The Generator Question names a forward/inverse asymmetry: running a generator forward (rules → trace) is cheap, recovering a generator from a trace (trace → rules) is structurally hard. Almost every simulation in the repository is on the forward side. Grokking is on the inverse side, and it shows what the inverse direction looks like inside a learning system.

Before the phase transition, the network has stored its training set. The weights encode a lookup table: each (input, output) pair memorized as a particular pattern of activations. There is no generator. There is only the trace. Test accuracy is at chance because the trace contains no compressible structure that extends beyond the examples.

After the phase transition, the network has replaced the stored trace with an approximation of the generator that produced it. The modular-arithmetic algorithm — small, structured, and lighter in weight norm than any lookup table — has been found. Test accuracy is perfect because the recovered generator extends naturally to inputs the network has never seen.

The transition is sharp and discontinuous. This is the structural point: generator approximation is not a smooth compression of stored data. It is a qualitative shift from one regime (storing the trace) to another (running an approximated generator). The lookup table is not gradually compressed into the algorithm. It is displaced by it.

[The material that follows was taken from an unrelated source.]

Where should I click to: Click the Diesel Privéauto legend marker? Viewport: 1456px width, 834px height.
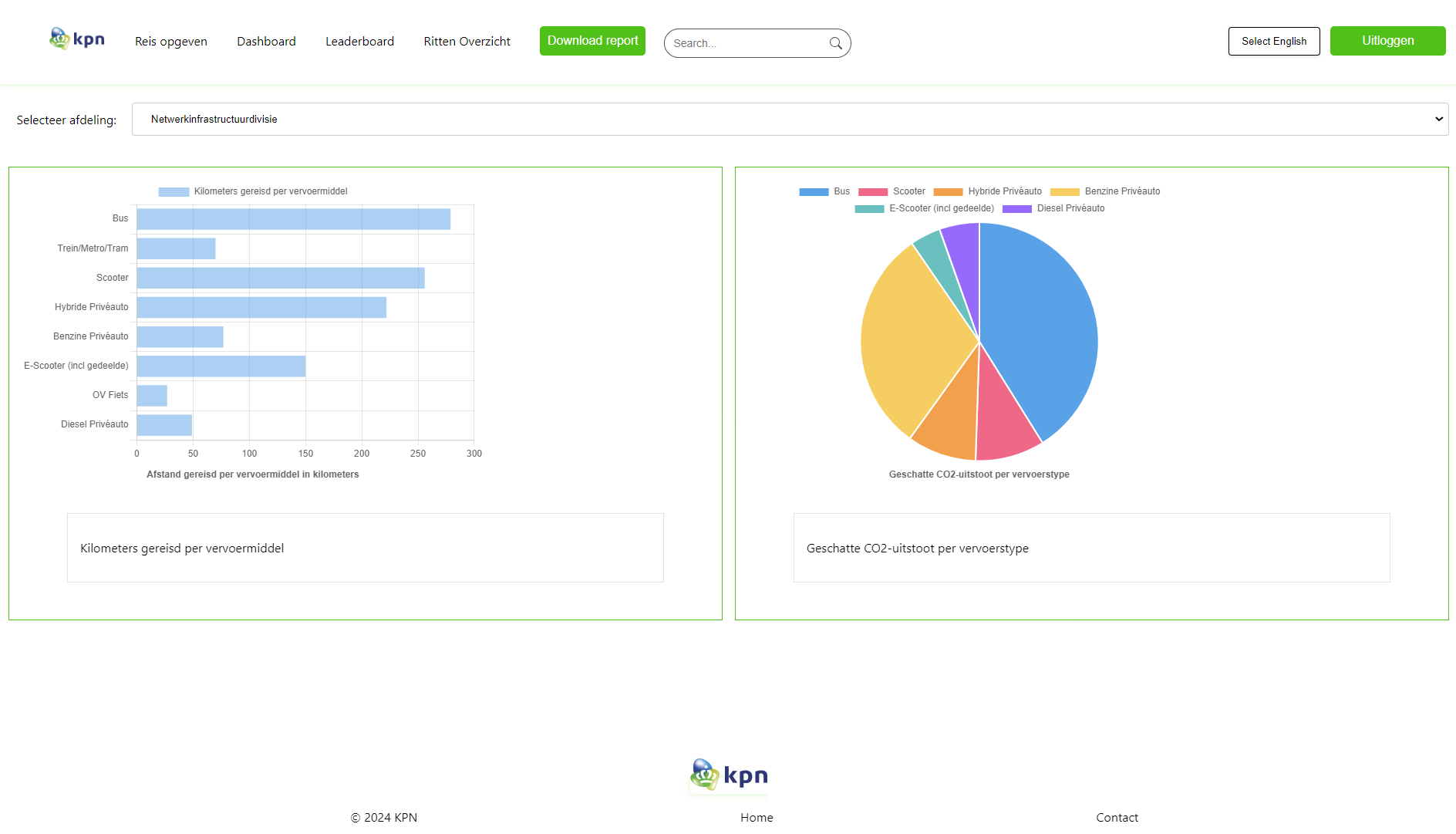tap(1016, 208)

Why this matters for the spine

Most of the inverse direction is conceptual or scaffold-stage in the repository:

Grokking is different. Grokking is a system, runnable inside the repository, in which the inverse direction actually happens — and is observable as a sharp transition in a measurable quantity (test loss). The plateau before grokking is what the practical hardness of generator search looks like from the inside. The transition itself is what successful generator approximation looks like.

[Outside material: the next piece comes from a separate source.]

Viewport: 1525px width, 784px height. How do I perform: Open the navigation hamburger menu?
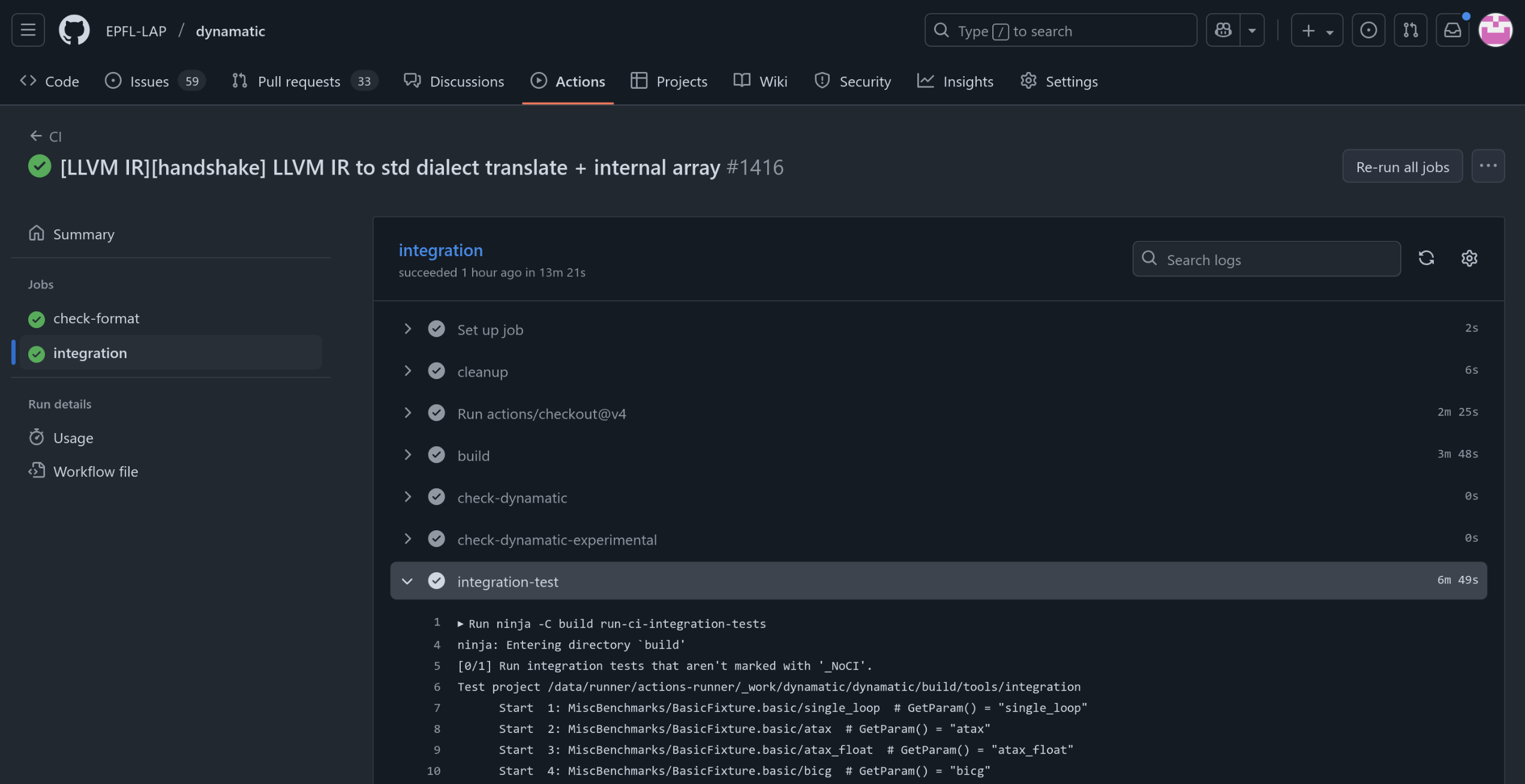28,30
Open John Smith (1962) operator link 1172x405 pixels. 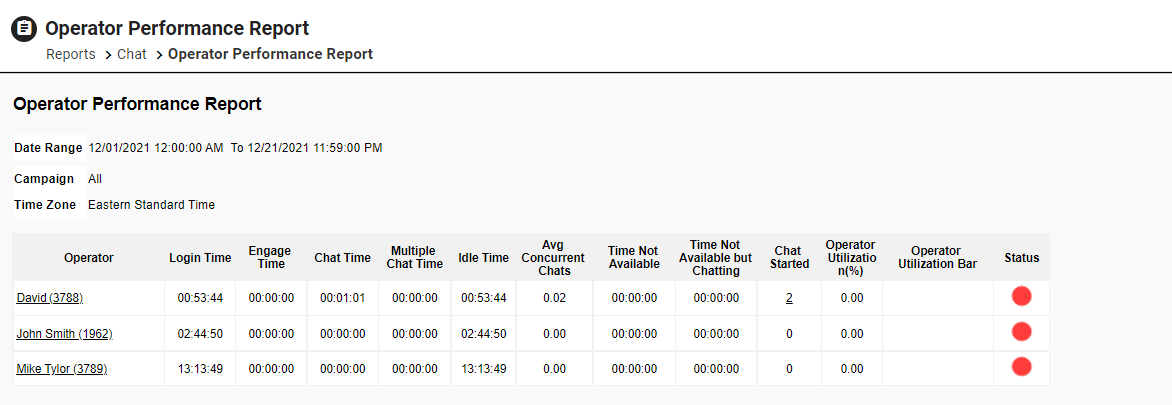click(x=64, y=334)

This does not generalize to all of intelligence. Grokking has been demonstrated for small algorithmic tasks. Whether the same kind of transition exists for natural language modelling, multi-agent identity formation, or any of the other settings the project cares about is an open empirical question — and would, if found, be one of the most consequential results in the project's frame.

What grokking does not show

It is worth being explicit about the limits.

  • The grokking network does not prove it has found the correct generator. It exhibits behavior consistent with having approximated one. Gödel's incompleteness rules out internal certification of correctness for any system of sufficient power; the network is no exception.
  • The generator the network finds is not provably minimal. It is lighter than the lookup table (in weight norm under L2 regularization) but Kolmogorov complexity is uncomputable; the network cannot verify that no even-simpler generator exists.
  • The transition is observed for specific algorithmic tasks with structured underlying rules. There is no result showing that grokking occurs for unstructured or genuinely random target functions.
  • The transition is sensitive to optimizer choice, weight decay strength, and architecture. It is not yet a controlled phenomenon, let alone a guarantee.

A second reading: phase transition under the foundational assumption

Under the project's [FOUNDATIONAL ASSUMPTION] that generator reconstruction is, in general, not efficiently tractable, the pre-grokking plateau acquires a specific meaning. It is not a failure of training. It is the trace of a hard search problem being executed by gradient descent inside a constrained architecture. The search is slow because the search space is large; the search succeeds because the regularizer (weight decay) prefers simpler representations once they exist; the success is sudden because phase transitions in this kind of optimization landscape are not gradual.

If P = NP turned out to be the case (in a practically useful sense), the plateau before grokking would be a curiosity of optimization, not a structural feature. As things stand — see The Generator Question for the foundational-assumption framing — the plateau is exactly what the spine predicts: the inverse direction is hard, and its hardness is visible as the long stretch of apparent non-progress before the system discovers a generator that extends.

Whatever else grokking is, it is the project's single best empirical example of the inverse direction occurring.